(Stored items)
******
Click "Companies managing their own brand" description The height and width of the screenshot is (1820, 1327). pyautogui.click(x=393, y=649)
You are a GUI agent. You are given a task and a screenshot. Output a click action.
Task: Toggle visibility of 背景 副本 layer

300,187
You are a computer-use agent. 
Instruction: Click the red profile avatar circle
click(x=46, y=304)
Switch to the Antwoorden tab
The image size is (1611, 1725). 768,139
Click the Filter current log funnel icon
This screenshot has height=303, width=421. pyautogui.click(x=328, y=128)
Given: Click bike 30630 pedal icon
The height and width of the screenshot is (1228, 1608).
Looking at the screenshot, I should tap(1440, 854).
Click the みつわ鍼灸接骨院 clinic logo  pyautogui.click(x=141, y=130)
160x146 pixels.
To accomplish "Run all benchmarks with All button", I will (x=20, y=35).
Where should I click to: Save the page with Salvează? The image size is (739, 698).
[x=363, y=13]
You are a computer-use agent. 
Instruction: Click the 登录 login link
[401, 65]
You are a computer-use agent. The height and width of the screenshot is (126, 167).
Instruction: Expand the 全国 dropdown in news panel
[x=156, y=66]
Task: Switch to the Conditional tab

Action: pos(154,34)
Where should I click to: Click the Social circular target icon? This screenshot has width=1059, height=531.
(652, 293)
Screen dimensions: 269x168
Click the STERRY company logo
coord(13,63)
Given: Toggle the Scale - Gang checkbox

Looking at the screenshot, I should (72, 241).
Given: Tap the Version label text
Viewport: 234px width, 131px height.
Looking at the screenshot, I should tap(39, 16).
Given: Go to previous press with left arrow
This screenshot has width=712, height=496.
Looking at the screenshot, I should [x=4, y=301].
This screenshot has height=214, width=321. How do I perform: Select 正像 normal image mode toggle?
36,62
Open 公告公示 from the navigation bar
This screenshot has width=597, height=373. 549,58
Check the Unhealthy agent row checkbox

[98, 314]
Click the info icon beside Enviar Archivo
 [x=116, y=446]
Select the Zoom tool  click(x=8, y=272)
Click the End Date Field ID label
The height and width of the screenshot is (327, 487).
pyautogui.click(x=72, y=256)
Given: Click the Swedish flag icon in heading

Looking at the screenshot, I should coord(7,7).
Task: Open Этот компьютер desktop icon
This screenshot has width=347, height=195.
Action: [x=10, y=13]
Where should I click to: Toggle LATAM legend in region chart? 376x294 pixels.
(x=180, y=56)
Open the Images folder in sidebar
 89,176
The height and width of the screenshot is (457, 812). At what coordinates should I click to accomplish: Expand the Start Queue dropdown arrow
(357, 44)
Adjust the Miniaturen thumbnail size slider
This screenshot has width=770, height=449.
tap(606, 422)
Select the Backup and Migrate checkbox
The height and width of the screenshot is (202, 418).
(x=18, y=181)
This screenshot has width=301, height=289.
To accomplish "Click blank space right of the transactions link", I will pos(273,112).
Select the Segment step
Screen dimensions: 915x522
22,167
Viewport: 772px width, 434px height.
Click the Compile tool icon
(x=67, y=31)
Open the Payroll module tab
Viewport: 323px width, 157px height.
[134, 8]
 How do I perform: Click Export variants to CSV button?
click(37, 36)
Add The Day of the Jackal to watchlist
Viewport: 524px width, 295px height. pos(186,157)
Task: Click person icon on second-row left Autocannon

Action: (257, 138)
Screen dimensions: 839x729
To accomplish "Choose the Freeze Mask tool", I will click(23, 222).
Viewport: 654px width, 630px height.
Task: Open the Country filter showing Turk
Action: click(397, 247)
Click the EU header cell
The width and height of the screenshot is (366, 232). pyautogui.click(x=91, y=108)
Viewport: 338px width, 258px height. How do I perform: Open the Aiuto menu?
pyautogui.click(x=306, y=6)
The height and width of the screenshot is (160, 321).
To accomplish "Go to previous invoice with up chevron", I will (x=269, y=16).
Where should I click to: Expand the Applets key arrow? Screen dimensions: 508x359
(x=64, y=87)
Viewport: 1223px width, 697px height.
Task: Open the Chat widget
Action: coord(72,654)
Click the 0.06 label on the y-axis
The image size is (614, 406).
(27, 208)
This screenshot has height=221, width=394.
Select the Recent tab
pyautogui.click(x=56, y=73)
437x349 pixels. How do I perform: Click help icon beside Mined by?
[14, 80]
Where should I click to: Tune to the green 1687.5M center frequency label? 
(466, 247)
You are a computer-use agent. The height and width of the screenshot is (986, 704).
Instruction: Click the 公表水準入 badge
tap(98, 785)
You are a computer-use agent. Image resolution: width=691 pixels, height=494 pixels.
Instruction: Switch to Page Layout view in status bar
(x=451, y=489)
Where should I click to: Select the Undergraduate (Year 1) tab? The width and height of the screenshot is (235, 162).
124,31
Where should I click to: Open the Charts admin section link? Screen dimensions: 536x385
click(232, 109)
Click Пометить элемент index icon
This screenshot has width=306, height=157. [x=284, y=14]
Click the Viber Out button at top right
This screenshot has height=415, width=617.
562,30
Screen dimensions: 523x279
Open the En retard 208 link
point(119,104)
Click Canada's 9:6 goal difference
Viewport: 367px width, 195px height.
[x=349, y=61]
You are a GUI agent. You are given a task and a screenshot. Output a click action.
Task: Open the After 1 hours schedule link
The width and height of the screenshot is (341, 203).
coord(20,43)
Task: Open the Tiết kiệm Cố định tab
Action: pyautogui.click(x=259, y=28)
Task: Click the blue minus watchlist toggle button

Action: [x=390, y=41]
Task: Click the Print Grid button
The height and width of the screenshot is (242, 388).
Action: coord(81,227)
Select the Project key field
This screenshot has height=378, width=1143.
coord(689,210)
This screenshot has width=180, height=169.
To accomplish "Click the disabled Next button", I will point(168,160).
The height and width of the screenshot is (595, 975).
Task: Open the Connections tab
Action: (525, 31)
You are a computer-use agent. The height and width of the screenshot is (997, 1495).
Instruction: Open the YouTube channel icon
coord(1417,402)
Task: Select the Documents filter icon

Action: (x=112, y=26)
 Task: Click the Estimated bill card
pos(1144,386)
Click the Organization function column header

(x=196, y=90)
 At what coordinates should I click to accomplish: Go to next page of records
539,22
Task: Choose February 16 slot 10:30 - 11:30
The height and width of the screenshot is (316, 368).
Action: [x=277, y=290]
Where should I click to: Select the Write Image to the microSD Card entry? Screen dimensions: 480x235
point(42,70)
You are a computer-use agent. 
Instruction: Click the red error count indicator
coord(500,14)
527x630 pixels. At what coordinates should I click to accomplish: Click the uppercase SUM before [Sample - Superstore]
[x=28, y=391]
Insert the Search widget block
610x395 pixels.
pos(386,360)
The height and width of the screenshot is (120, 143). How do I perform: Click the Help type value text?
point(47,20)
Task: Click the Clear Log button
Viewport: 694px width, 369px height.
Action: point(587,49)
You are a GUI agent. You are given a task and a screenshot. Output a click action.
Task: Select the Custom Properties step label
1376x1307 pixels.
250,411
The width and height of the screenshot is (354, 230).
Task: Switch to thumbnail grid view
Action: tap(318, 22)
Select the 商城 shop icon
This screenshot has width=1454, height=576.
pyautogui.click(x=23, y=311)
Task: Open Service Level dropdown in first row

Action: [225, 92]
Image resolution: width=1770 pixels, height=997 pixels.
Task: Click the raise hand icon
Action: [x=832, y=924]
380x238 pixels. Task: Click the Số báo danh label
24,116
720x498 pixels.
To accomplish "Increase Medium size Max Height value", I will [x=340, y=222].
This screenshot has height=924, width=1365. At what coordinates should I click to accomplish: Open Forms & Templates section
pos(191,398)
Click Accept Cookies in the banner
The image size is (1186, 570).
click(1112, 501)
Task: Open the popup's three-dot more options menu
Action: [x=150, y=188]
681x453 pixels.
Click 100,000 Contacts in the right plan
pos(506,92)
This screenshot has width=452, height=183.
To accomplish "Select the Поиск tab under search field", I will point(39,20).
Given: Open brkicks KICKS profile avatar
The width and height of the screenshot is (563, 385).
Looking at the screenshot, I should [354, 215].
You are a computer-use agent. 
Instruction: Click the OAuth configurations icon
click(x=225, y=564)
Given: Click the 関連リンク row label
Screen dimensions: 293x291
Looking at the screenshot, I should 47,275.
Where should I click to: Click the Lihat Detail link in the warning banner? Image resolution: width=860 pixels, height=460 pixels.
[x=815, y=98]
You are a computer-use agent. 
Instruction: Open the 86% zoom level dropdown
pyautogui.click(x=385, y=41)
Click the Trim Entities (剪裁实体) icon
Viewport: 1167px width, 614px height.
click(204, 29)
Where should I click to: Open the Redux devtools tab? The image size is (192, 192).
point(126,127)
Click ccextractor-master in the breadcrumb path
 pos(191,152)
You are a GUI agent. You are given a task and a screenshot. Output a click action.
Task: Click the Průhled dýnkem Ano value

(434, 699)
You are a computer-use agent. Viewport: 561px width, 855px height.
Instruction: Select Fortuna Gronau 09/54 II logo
******
## Task:
Once you have found every line above holding the word "previous", copy those lines.

## Output of the task:
Given: Go to previous press with left arrow
To accomplish "Go to previous invoice with up chevron", I will (x=269, y=16).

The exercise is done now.